**MATERIAL FOR THE TASK:**

------------

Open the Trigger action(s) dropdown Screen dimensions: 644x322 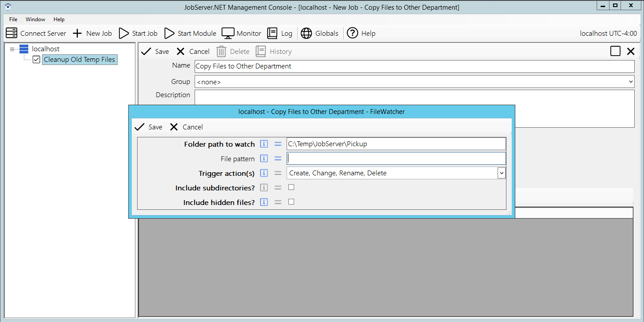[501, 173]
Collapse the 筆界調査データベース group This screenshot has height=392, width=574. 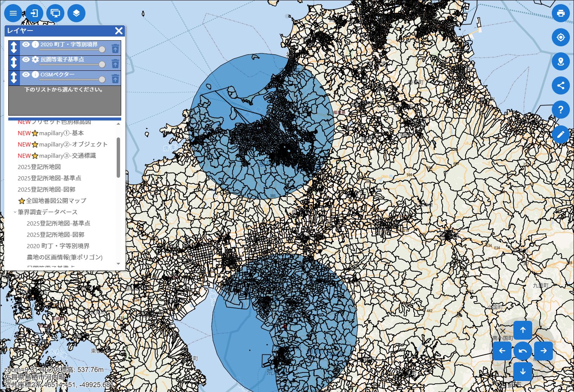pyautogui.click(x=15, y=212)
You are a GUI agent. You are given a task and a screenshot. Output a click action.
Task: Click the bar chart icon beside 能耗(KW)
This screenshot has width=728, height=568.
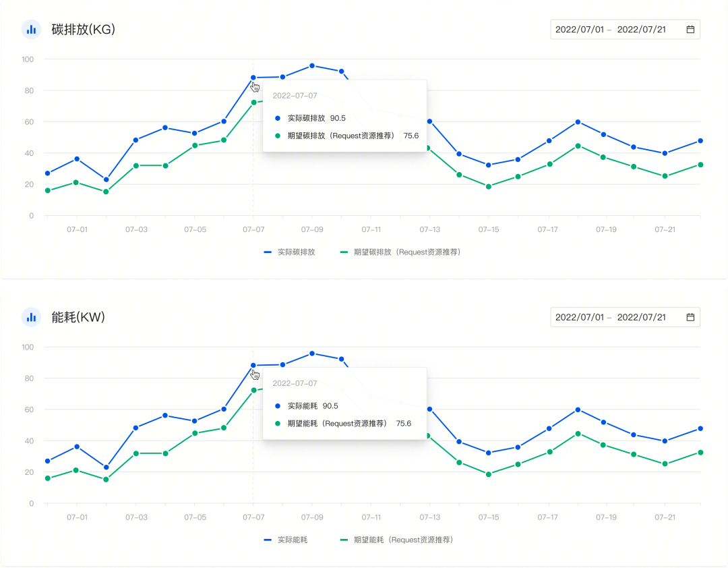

------------

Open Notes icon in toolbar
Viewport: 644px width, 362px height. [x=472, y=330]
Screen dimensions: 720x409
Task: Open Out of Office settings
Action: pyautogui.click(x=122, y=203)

------------

**ASSIGNMENT:**
Start with the line above that contains "You are a GUI" and stop after the line that contains "This screenshot has width=728, height=568.". Output those lines exactly, and only those.

**WRITTEN SOLUTION:**
You are a GUI agent. You are given a task and a screenshot. Output a click action.
Task: Click the bar chart icon beside 能耗(KW)
This screenshot has width=728, height=568.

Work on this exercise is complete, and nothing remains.